SpaceX just hit another big milestone today on the road to launching astronauts for NASA starting next year, with a successful test fire campaign of their Crew Dragon’s maneuvering thrusters and abort engines at Cape Canaveral Air Force Station.
The test comes nearly 7 months after an anomaly blew up a Crew Dragon during the original test firing of its abort engines back on April 20, which was traced to a leaky valve which allowed liquid oxidizer – nitrogen tetroxide (NTO) – to enter high-pressure helium tubes during ground processing.

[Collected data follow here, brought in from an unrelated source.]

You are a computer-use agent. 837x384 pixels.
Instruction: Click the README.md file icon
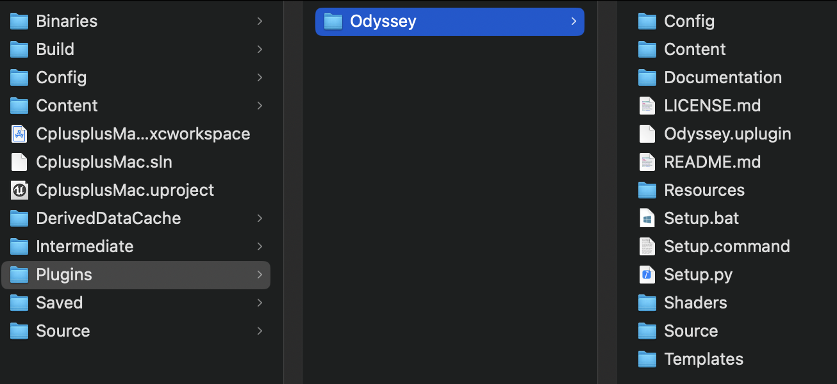[x=647, y=162]

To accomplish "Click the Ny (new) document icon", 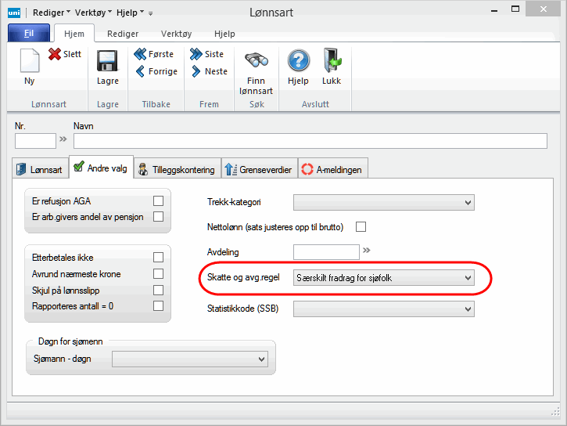I will point(29,61).
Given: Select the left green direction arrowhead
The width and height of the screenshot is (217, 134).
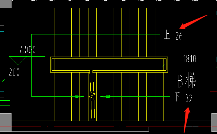Looking at the screenshot, I should click(x=79, y=97).
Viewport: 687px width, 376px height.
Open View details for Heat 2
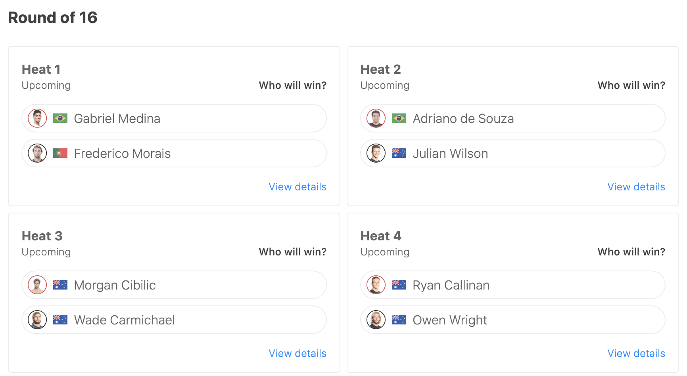[x=636, y=187]
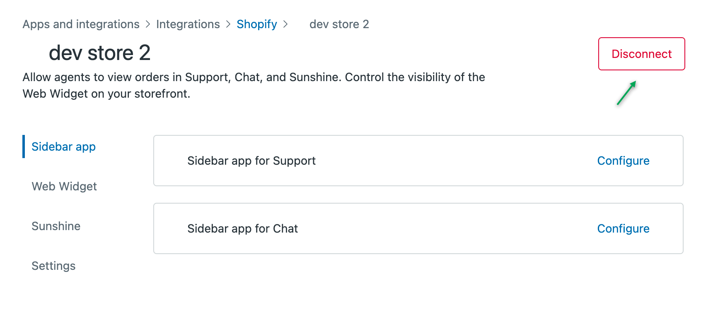Click the green arrow annotation
The height and width of the screenshot is (317, 701).
point(626,93)
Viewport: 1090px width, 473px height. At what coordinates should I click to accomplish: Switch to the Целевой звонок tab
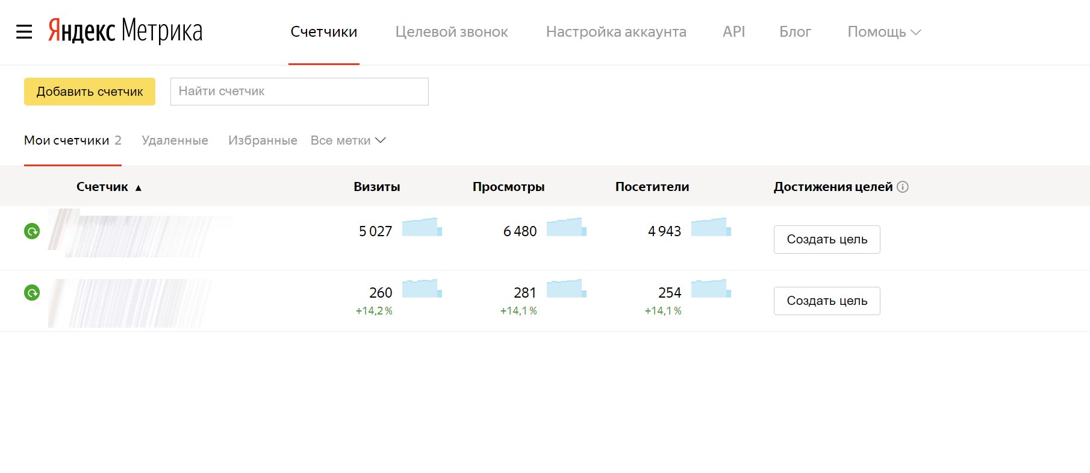[451, 32]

“Personnel determined that a slug of liquid propellant in the high-flow helium pressurization system unexpectedly caused a titanium ignition event resulting in an explosion,” explained NASA in a press release. “Based on that investigation’s findings and months of testing, SpaceX redesigned components of the system to eliminate the possibility of slugs entering the high-flow pressurization system.”
The abort system is critical in that it is intended to safely launch a crew away from a failing rocket, whether on the launch pad or during launch itself. Crew Dragon employs eight SuperDraco thrusters for an abort emergency, which are paired up in pods of four around the spacecraft, with each engine providing a thrust of 16,000 pounds.
SpaceX initiated several actions to correct the problem moving forward, such as, “eliminating any flow path within the launch escape system for liquid propellant to enter the gaseous pressurization system”, said the company earlier this year. “Instead of check valves, which typically allow liquid to flow in only one direction, burst disks, which seal completely until opened by high pressure, will mitigate the risk entirely.”
“The engine tests began with two burns for a duration of one-second each for two of Crew Dragon’s 16 Draco thrusters,” says NASA. “The Draco thrusters are used for on-orbit maneuvering and attitude control, and would also be used for re-orientation during certain in-flight launch escapes. Following these initial Draco thruster burns, the team completed a full-duration firing for approximately nine seconds of Crew Dragon’s eight SuperDraco engines. The SuperDraco engines are designed to accelerate Dragon away from the F9 launch vehicle in the event of an emergency after liftoff.”

“In quick succession, immediately after the SuperDracos shut down, two Dracos thrusters fired and all eight SuperDraco flaps closed, mimicking the sequence required to reorient the spacecraft in-flight to a parachute deploy attitude and close the flaps prior to reentry,” added NASA. “The full sequence, from SuperDraco startup to flap closure, spanned approximately 70 seconds.”
With the static fire tests of the spacecraft’s thruster and engines now complete, SpaceX and NASA will review the data and perform detailed inspections, before scheduling a launch date for one final big test of the spacecraft; the In-Flight Abort Test.

NASA conducted a similar test earlier this year with their Orion Crew Capsule, and a scary incident last year on a Russian Soyuz rocket and spacecraft proved exactly why such a capability is absolutely needed, when the crew of Soyuz MS-10 experienced a failure with their rocket, forcing them into a dangerous high-G ballistic descent back to Earth.
Fortunately they survived, but things easily could have turned out the opposite. Even a proven system like Soyuz can’t escape the inevitable. Things will go wrong, and the upcoming Crew Dragon In-Flight Abort Test will ensure future Dragon crews can safely escape an in-flight emergency.
Additionally, SpaceX has lost two missions to failing rockets in recent years; one on the launch pad (AMOS-6) and one on launch – a Cargo Dragon mission for NASA (CRS-7). And while both NASA and SpaceX state the issues which caused those accidents are resolved, it does not change the fact that those events are exactly why an abort capability is needed for crews to begin with.
SpaceX already conducted a Pad Abort Test in 2015, which launched from SLC-40 off a specially made truss to simulate the spacecraft atop a Falcon-9 rocket. The 21,000-lb prototype took flight quickly under 120,000 lbs of axial thrust from its eight SuperDraco engines, ascending 3,500 ft in six seconds before jettisoning its trunk and deploying a pair of drogue chutes, followed by a trio of main parachutes and splashdown less than a mile offshore.